The Centers for Disease Control and Prevention still recommends Americans delay international travel until they are fully vaccinated.

The EU in the coming weeks is expected to announce that it will allow vaccinated Americans to travel to member countries this summer. Several airlines have already announced they plan to add flights to Israel other countries that have reopened their borders in anticipation of increased demand.

United Airlines last month announced it will begin to offer a non-stop flight from Washington Dulles International Airport to Athens, Greece, in July. Delta Airlines has said it will begin to offer four non-stop flights a week from New York’s John F. Kennedy Airport to Dubrovnik, Croatia, on July 2.

Tanzella noted Brazil is traditionally “a big destination for LGBT travel,” but the pandemic remains largely uncontrolled in the country. Tanzella told the Blade that interest in Mexico and the Caribbean remains high among LGBTQ travelers.

“What a difference a year makes,” he said. “We’re in a very different space at IGLTA than a year ago when we were battening down the hatches and not really knowing what was going to happen.”

The CDC notes Americans do not need to get a COVID test before leaving the U.S. “unless your destination requires it.”

There is no mandatory self-quarantine requirement for travelers once they arrive in the U.S., but anyone on a U.S.-bound flight must test negative for COVID no more than three days before their trip. This regulation applies to American citizens and people who are fully vaccinated.

Cruise ships are expected to begin to sail once again over the summer.

“They’re all starting to look at markets where they can get Americans to go to,” said Tanzella.

Donnya Piggott, an activist from Barbados, is the co-founder of Pink Coconuts, an online platform for LGBTQ travelers.
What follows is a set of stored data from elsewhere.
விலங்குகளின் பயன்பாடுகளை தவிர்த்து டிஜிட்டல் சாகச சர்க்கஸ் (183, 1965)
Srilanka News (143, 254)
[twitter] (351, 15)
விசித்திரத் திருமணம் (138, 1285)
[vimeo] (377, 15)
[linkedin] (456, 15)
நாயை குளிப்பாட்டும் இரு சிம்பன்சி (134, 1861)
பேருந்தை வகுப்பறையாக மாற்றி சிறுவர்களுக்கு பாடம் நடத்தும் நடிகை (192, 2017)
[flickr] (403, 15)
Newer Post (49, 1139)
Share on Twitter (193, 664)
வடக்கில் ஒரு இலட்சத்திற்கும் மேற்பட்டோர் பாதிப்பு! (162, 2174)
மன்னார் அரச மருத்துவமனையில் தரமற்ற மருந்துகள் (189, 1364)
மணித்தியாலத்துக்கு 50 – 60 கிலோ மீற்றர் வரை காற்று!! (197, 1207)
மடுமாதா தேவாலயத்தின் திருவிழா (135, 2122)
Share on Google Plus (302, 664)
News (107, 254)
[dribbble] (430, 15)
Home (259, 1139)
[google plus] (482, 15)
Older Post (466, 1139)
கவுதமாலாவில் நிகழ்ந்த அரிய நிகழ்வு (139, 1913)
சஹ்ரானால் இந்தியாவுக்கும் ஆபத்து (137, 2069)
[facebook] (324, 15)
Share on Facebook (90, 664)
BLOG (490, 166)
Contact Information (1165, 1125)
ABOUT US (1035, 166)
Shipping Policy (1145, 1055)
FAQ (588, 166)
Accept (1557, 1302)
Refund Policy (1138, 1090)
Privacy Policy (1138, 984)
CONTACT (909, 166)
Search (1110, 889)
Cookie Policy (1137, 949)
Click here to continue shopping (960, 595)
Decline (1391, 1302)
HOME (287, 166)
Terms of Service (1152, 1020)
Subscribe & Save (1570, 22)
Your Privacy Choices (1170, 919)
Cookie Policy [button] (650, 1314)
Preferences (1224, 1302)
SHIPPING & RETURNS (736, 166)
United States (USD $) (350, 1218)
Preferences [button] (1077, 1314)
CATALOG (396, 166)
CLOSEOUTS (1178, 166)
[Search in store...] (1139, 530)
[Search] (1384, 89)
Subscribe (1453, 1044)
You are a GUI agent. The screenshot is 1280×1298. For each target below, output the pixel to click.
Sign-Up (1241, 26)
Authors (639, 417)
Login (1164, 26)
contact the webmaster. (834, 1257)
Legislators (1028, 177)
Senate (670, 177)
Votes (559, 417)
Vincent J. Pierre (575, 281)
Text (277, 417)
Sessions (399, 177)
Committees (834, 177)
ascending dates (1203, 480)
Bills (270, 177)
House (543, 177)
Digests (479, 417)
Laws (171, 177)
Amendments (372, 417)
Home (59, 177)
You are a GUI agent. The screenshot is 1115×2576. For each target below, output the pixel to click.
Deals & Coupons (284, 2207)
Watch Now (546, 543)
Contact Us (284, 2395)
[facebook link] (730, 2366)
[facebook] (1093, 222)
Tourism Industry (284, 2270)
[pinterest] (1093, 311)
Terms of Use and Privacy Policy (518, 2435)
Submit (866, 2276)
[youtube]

Piggott on Monday told the Blade that “LGBTQ people have already been some of the first to travel, often times we have the flexibility with less children and a greater need to seek out family and community.” Piggott acknowledged many LGBTQ people have lost their jobs during the pandemic, but they expect the LGBTQ travel industry will begin to rebound once travel restrictions are loosened.

“As the pandemic wanes, we expect the usual suspects to continue flex their economic muscles and travel again,” said Piggott. “On the other hand, there is still a great fear of traveling for many who may have the economic flexibility but are afraid to take risks.”

“We at Pink Coconuts are fairly hopeful and optimistic and know that despite the effects of the pandemic people in general are eager to break free and roam the Earth again,” added Piggott.

Sergio Scardia, co-founder of Italy Gay Travels, which organizes tours of Italy for small groups of gay men, shares Piggott’s optimism about post-pandemic travel.

Scardia on Tuesday noted during an interview from the Puglia region of southern Italy where he lives that upwards of 80 percent of his clients are from the U.S. Scardia told the Blade that Italy Gay Travels — founded in 2017 — was “doing very well” until the pandemic began in the country in February 2020.

“The coronavirus has been a big issue, but we are seeing a restart of interest in traveling,” said Scardia.

Scardia said he expects tourists will begin to return to Italy as soon as July.

“It all depends upon the recommendations,” he told the Blade. “We are confident that by July it will be similar to what it was before.”